── Listed entries

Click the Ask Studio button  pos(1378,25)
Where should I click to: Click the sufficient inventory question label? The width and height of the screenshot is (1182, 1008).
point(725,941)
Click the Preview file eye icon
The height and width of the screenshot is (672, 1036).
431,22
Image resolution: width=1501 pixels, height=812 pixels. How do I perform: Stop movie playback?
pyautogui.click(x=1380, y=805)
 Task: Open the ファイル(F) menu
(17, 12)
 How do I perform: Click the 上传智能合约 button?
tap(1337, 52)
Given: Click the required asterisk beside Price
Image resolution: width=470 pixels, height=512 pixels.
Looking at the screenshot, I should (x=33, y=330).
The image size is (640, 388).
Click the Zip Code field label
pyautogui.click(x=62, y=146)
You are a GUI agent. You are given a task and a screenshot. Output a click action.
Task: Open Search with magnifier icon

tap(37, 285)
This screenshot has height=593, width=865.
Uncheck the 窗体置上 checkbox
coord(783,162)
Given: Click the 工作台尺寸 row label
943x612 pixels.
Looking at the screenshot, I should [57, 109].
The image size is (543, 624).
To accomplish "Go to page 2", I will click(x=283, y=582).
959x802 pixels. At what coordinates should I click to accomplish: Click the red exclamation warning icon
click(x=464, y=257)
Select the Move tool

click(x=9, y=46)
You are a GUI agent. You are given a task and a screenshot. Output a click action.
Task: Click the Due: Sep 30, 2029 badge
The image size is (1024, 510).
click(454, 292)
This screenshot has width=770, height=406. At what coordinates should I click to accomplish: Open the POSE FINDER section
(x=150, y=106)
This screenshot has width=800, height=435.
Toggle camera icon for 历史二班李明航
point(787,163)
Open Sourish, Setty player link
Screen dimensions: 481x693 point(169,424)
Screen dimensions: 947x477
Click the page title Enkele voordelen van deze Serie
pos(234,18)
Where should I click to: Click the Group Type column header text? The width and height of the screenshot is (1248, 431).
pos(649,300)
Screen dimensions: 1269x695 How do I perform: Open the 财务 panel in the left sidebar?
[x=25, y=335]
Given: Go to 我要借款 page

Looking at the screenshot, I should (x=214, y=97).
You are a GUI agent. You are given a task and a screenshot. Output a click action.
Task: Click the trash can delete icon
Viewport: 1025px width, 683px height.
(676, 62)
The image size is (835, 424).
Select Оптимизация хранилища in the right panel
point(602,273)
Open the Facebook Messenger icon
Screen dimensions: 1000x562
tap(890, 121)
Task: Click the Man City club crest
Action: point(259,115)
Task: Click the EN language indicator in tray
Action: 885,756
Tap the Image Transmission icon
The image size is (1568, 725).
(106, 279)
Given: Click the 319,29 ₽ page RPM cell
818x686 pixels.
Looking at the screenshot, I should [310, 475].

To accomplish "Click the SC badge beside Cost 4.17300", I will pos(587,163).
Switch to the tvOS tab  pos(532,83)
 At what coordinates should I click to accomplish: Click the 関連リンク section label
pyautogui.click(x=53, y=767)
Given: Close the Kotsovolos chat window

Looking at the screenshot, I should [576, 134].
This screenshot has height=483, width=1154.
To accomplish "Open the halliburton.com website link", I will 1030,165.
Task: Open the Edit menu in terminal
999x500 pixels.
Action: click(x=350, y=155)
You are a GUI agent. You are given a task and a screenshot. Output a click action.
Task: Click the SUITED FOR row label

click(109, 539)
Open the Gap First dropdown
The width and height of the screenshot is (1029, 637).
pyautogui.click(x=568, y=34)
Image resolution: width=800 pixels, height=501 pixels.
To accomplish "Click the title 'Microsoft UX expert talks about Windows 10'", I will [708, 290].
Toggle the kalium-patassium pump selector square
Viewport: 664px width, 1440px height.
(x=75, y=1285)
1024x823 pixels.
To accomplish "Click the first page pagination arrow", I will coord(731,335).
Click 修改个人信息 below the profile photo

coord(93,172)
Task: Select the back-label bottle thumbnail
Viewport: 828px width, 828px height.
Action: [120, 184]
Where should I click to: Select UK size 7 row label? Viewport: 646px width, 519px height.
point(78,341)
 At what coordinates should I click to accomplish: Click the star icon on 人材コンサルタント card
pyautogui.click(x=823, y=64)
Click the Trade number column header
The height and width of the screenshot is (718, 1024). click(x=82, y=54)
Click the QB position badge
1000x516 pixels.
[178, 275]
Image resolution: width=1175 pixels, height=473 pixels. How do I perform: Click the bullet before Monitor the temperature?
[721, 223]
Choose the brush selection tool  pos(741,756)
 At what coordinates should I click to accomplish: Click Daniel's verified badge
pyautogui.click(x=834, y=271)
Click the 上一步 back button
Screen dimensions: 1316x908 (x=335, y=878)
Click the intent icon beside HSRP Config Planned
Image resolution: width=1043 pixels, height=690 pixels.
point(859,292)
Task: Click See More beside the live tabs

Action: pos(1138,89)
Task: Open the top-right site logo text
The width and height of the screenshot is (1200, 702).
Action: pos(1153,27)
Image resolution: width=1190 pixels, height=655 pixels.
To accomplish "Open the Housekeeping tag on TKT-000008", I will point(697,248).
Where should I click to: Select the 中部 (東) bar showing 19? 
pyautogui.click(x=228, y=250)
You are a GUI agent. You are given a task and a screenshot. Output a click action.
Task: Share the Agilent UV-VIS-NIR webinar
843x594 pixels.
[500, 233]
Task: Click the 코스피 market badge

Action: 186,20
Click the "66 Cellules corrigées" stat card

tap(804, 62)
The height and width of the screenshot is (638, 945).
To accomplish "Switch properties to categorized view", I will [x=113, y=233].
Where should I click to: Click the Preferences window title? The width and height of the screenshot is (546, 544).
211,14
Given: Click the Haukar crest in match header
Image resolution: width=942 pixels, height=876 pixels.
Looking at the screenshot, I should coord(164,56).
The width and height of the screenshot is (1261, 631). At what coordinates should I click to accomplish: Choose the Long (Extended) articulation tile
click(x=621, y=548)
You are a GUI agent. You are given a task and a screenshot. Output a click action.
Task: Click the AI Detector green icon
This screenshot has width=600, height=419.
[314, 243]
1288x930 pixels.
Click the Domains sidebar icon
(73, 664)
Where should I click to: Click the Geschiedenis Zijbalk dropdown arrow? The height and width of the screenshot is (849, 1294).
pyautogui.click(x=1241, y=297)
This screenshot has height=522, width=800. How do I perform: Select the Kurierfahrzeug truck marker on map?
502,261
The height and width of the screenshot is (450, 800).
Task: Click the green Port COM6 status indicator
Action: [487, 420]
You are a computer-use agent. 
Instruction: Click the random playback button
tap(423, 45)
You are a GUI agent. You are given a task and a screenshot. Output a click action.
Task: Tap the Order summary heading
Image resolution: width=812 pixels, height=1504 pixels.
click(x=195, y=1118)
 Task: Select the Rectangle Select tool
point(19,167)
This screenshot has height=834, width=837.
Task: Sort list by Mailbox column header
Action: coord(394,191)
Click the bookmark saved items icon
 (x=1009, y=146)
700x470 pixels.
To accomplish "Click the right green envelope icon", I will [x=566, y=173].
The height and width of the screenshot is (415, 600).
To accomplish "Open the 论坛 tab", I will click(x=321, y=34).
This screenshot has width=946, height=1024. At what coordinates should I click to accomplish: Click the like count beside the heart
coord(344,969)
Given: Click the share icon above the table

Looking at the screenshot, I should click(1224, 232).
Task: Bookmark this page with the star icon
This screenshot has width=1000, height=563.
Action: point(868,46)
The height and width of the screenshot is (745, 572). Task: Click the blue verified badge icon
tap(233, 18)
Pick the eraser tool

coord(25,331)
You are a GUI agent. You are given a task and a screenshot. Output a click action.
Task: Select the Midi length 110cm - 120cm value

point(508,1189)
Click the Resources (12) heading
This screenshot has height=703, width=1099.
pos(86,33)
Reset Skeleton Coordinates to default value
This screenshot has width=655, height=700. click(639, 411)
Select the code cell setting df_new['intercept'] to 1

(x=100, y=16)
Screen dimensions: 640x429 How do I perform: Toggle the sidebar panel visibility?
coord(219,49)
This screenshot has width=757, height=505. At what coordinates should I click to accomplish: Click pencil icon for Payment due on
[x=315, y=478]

────

Requirement ::
Restate word for word only the lines above from the line containing "Click the Zip Code field label" to the line containing "This screenshot has height=593, width=865.", both of them included.

Answer to the exercise ::
Click the Zip Code field label
pyautogui.click(x=62, y=146)
You are a GUI agent. You are given a task and a screenshot. Output a click action.
Task: Open Search with magnifier icon

tap(37, 285)
This screenshot has height=593, width=865.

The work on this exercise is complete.